Vaya por delante que no tengo nada en contra de los perros, animal de lealtad probada. Y aclaro, para prevenir cualquier ladrido inoportuno, que me admiran la calidez de su compañía y las demás utilidades que le procuran al hombre. Hay muchos motivos buenos para tener un perro y cuidarlo.
Dicho lo anterior, me parece que al personal se le empieza a ir la pinza con todo lo que rodea al mundo canino. Lo accesorio empieza a tener proporciones principales y ridículas. Una cosa es, por ejemplo, tener limpio y aseado al perro, y otra muy distinta que al animal se le procuren unos cuidados que en el mundo de los humanos sólo recibirían los adictos al lujo. El otro día vi un anuncio inmenso en un autobús: «Tratamiento personalizado para el rey de la casa”, y, para que el claim no fuera confuso, venía acompañado de unos dibujos del rey en cuestión. Un monarca perruno, claro está.

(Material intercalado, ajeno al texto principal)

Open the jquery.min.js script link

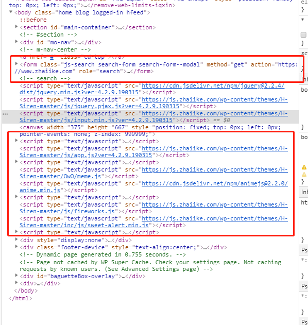(x=152, y=89)
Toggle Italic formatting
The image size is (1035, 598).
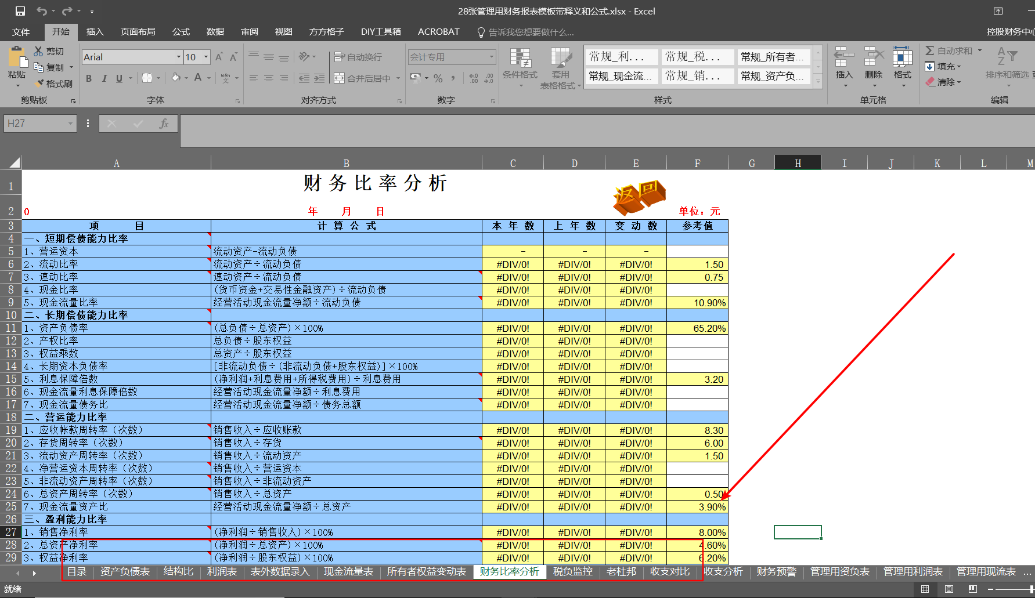104,78
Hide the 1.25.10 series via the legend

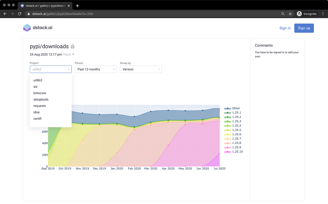click(237, 152)
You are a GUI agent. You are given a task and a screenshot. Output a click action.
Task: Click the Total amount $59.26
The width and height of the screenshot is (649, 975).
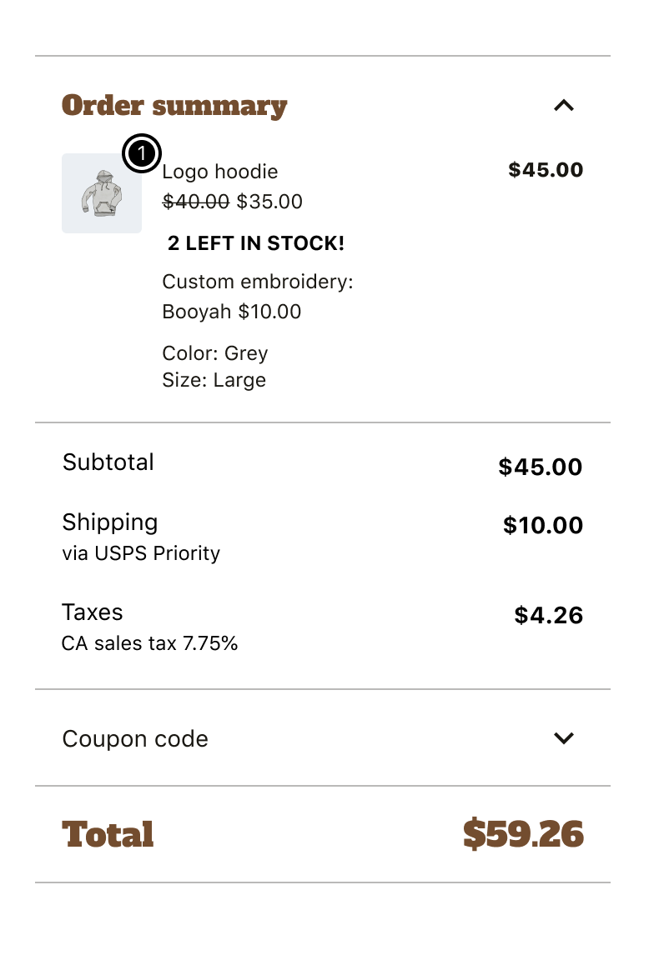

Espero que el lector lo haya advertido. La cuestión no es ya lo del «rey de la casa», de por sí patética. Lo chusco es lo del tratamiento «personalizado». El Código Civil dice ahora que los animales «son seres vivos dotados de sensibilidad», y hace referencia a su «cualidad de ser sintiente». Es como si, una vez abierta esa espita, considerarlos «persona» (y, por tanto, «personalizar» cuidados) ya no resultara chocante.
Se me dirá, con razón, que lo del autobús era sólo un anuncio, y que su finalidad era llamar la atención (cosa que, en efecto, ha hecho). Lo concedo. Pero, yendo más allá del anuncio de marras —esto es, pasando de la anécdota a la categoría—, lo que no asumo es que, al tiempo que se escatima en cuidados paliativos para las personas, se dilapiden energías y recursos en dar a los animales unos mimos que no necesitan.
Un perro no aspira a ser el rey de su casa, sino que, llevado por un noble instinto, se afanará en protegerla. Sólo la persona merece un tratamiento regio. Quizá esto pueda servir como punto de partida para contener la perrofilia creciente, según las últimas estadísticas.